§ **DATA TO USE**
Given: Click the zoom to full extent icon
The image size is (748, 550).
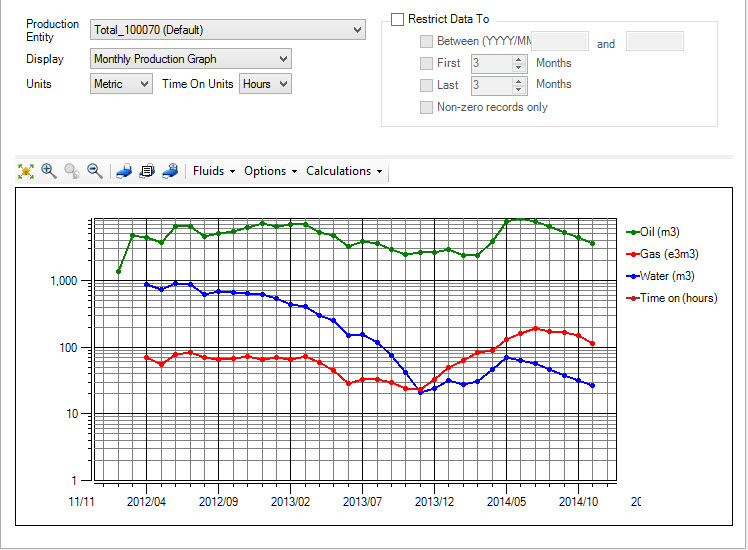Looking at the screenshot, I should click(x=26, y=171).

--

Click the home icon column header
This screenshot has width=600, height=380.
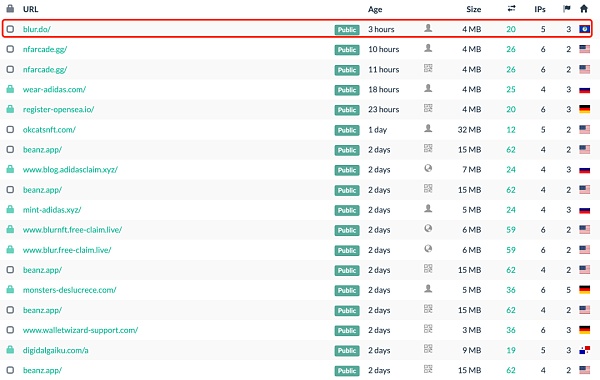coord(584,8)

§ **PROBLEM DESCRIPTION**
Scan the data above and report each line in which "icon" is present.

§ **EXERCISE RESULT**
Given: Click the zoom to full extent icon
Click the home icon column header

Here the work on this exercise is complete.